With that in mind, I put pen to paper again, and this is what showed up:
- Love everyone, and yourself most of all. We are all perfectly imperfect.
- Leave everyone and everything more cared for than before you arrived. ”Be a lamp, or a lifeboat, or a ladder. Help someone’s soul heal. Walk out of your house like a shepherd.” ―Rumi
- Reach out for help whenever needed; it makes you stronger, not weaker.
- Live your life your way. Let it speak; notice who listens.
- If you think it, give voice to that thought without censoring. Someone who hears it needs it.
- Be neither victim nor martyr.
- Have faith; as Oscar Hammerstein wrote for Cinderella, “Impossible things are happening every day.”
- Whenever there are two options, choose the third; that’s where the magic is.
- Have fun exploring what catches your attention. You can always stop if it turns out you don’t find it intriguing.
- Make more tries, without concern for how they turn out.
- Forgive, knowing that people always do the best they can with what they have.
- Notice every-day sweetnesses.
- Tell the truth according to you. Honor the truth of others as being as true as your own.
- There’s always tomorrow to get stuff done. And if there isn’t, it won’t matter, anyway.
- Now matters most.

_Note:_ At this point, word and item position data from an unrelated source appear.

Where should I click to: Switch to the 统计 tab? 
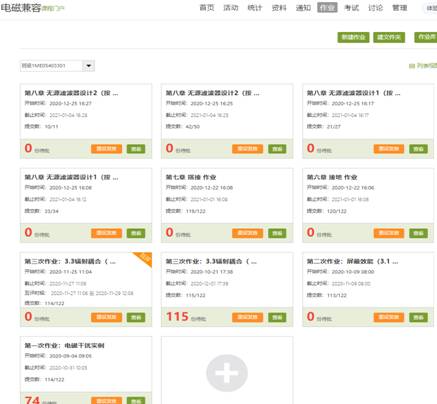point(255,8)

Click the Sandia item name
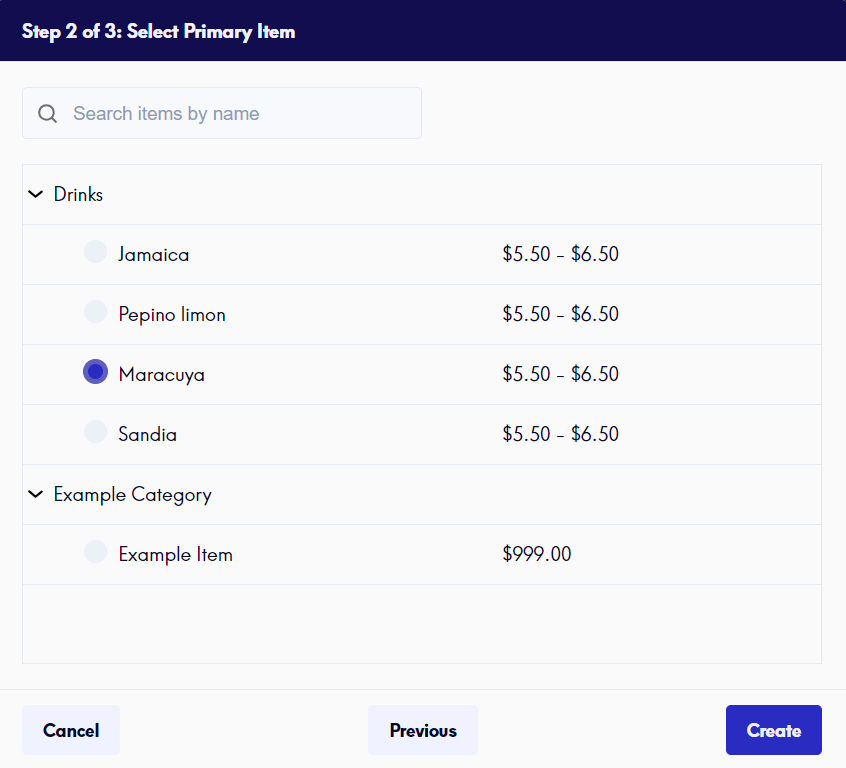coord(148,434)
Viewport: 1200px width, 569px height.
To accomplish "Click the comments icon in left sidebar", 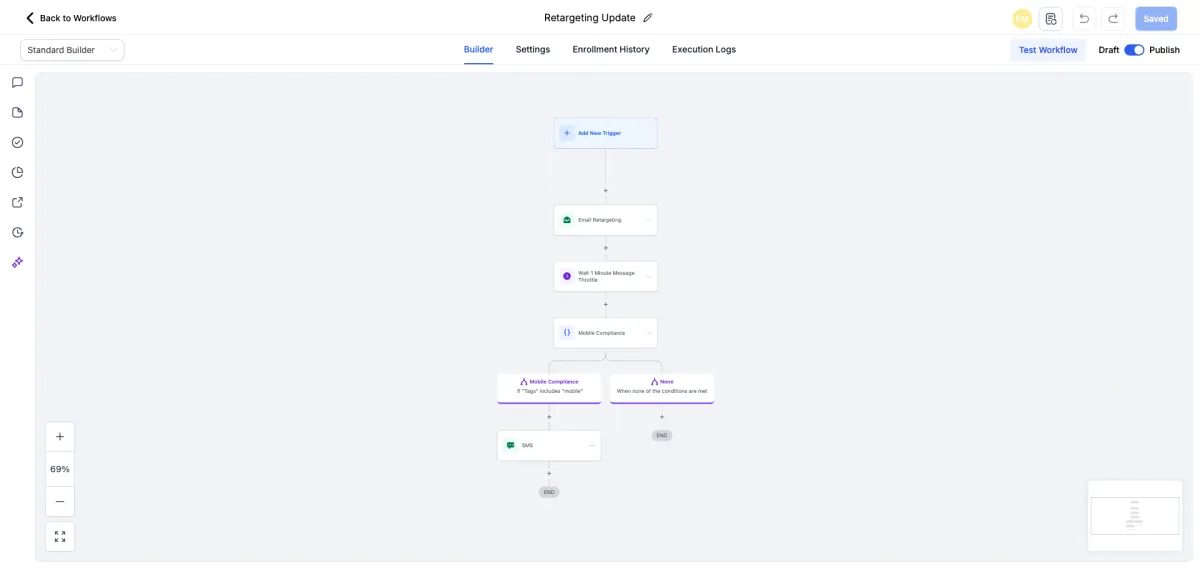I will 17,82.
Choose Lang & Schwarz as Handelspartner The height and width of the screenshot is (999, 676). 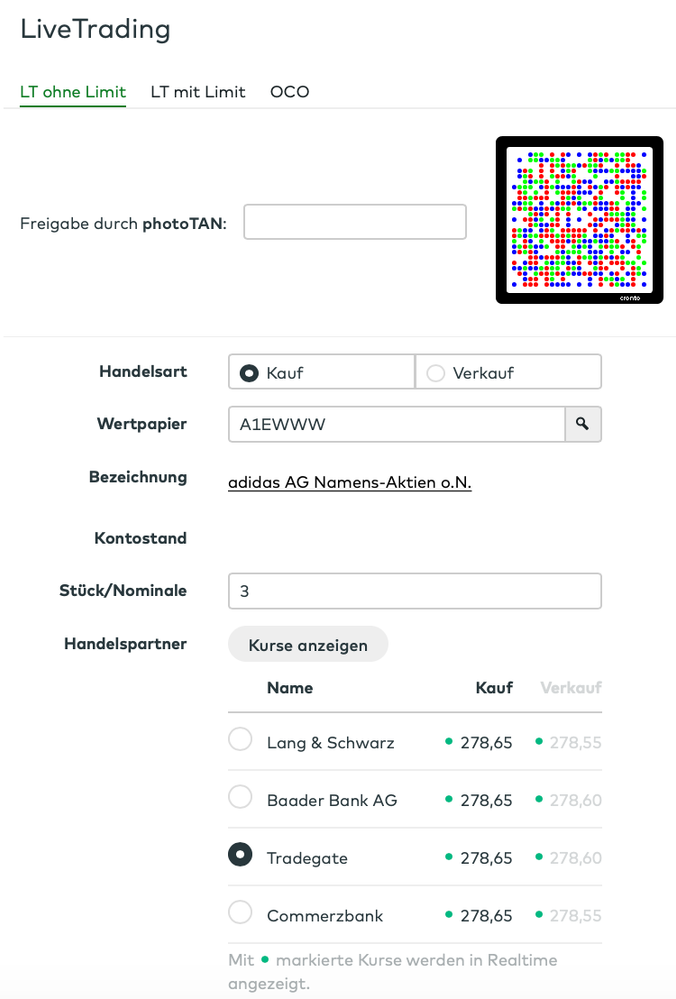[x=240, y=739]
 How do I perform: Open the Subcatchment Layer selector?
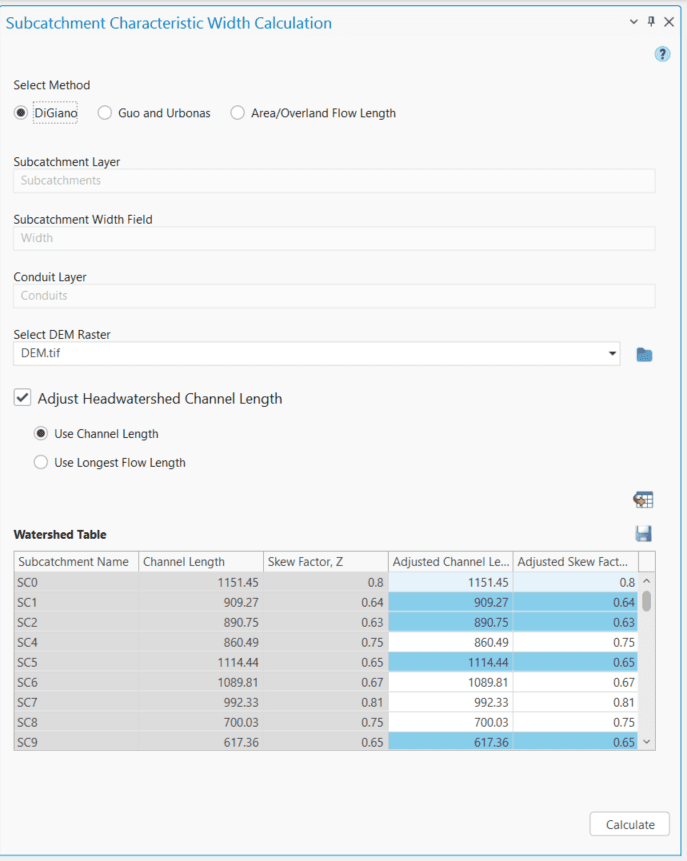[x=333, y=180]
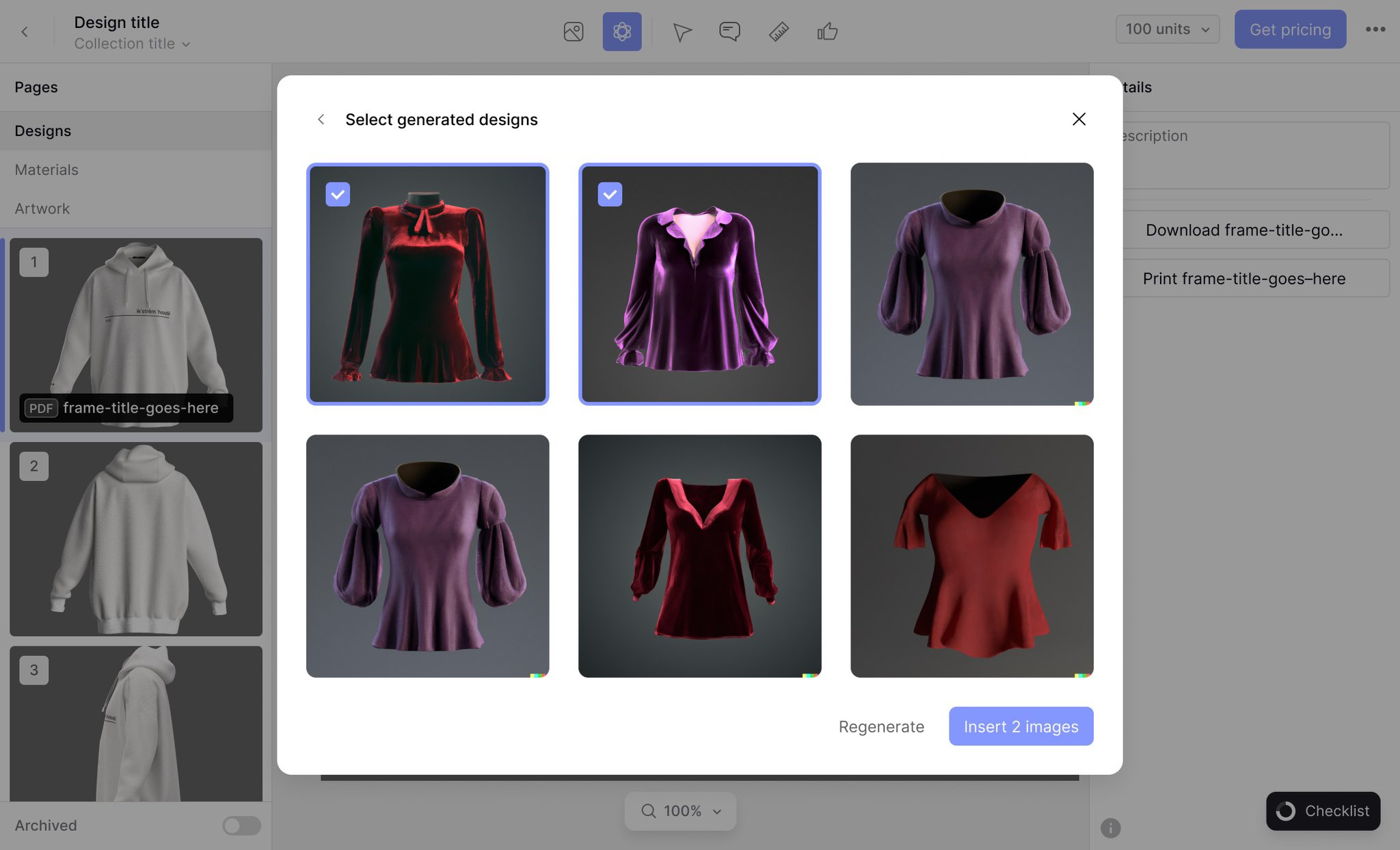Open the Designs panel section
Viewport: 1400px width, 850px height.
pyautogui.click(x=42, y=130)
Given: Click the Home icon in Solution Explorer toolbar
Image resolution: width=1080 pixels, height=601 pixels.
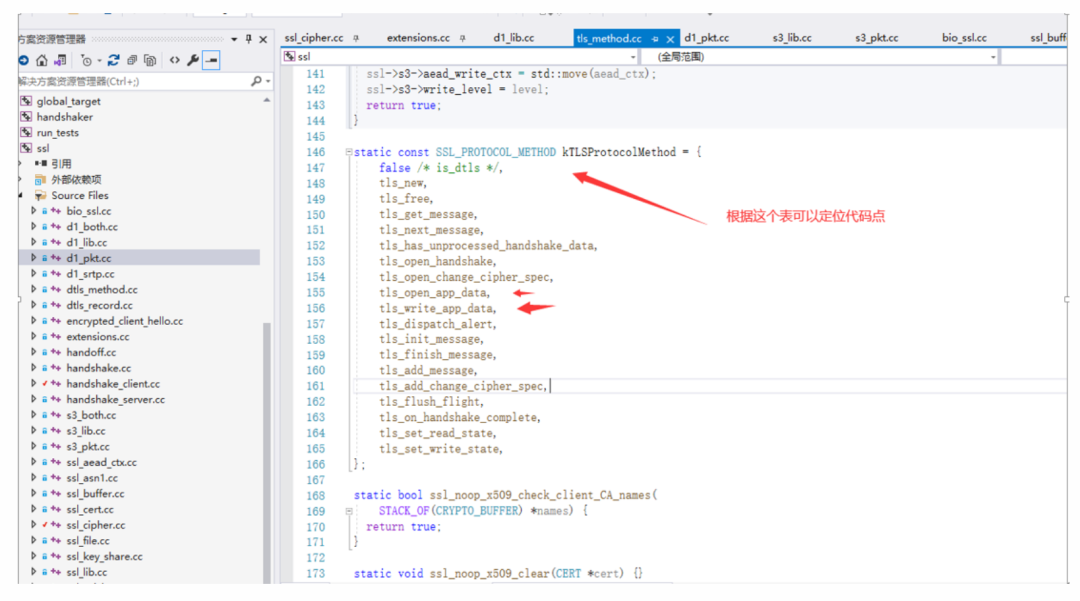Looking at the screenshot, I should (41, 59).
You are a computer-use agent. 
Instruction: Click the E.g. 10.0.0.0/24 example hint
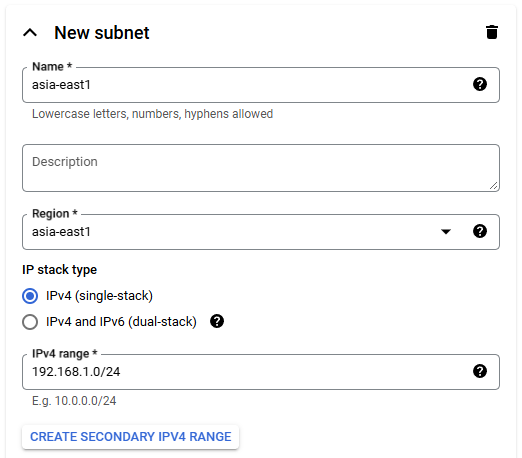click(74, 401)

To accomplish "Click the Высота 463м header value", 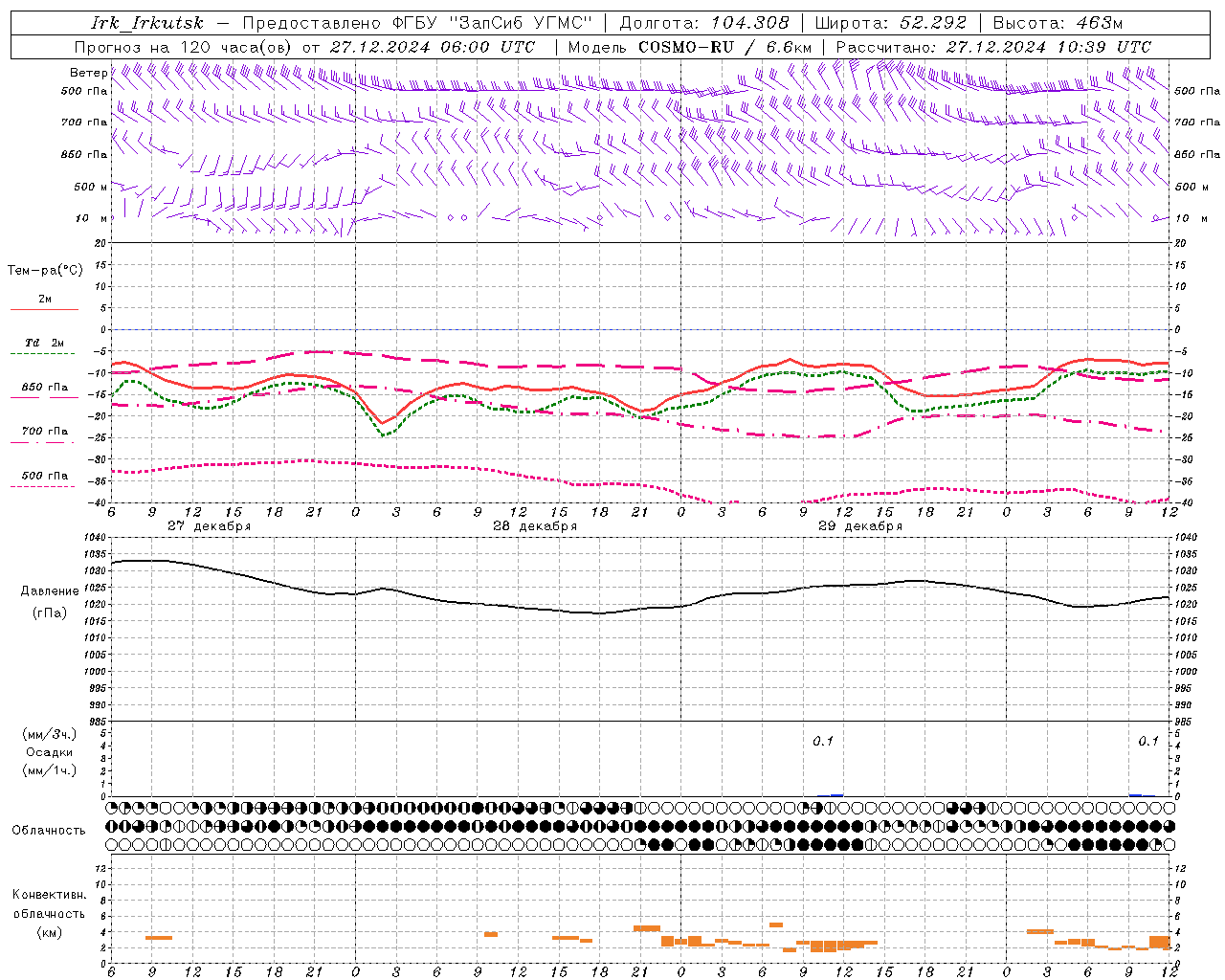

Miss it; miss your life.
- Never sacrifice one thing for another. If you feel you need to, it means something’s out of balance. Fix that, fast.
- Know who the most important people in your life are. Say yes to them as often as possible.
- Consider others in all your decisions.
- When something goes wrong, look for the hole in the process; fix it, then learn from it. If you have to learn something again you never learned it to begin with.
- Get the messages that are meant for you.
- Watch for the table of wise older women. Join them when you find them.
None of those are new to me. If you’ve been around for more than a minute, you probably recognize some of them. They’re bits and pieces of things I’ve felt moved by over the years. But this is the first time they’ve just sort of rolled out of me like they’d been in the hallway waiting for me to open the door and invite them in.
Just as quickly, the flow stopped. There were 21 of them. Three is a sacred number to me. It’s meaningful to me that the sum of 21 is 3, and that 21 is divisible by 3. The list was meant to stop there.
This list is what I’m taking with me as 2021 ends and 2022 begins. The one resonating with me most right now is the concept of making more “tries.” I’m not (or maybe I should say that I haven’t been in the past) much of a “try-er.” I have been far too attached to being successful at that which I do, and when I try something new and don’t see success fairly quickly, I walk away from the thing. Maybe that is trying. But I think I’ll explore that more, too, and try things without attachment to the outcome or “success” rate. That has to be far more fun, I think.
In fact, maybe “try” will be my word for 2022. Don’t quote me on that, as it’s not set in stone. We’ll see.
How about you? Do you have a bucket list? A word for 2022? A theme? I’d love to hear about it in comments.
As we close out this year here at AssistU and prepare to ring in the new one with a new cohort, from my heart to yours, I wish you and those you love the happiest year-end holidays, and the merriest New Year!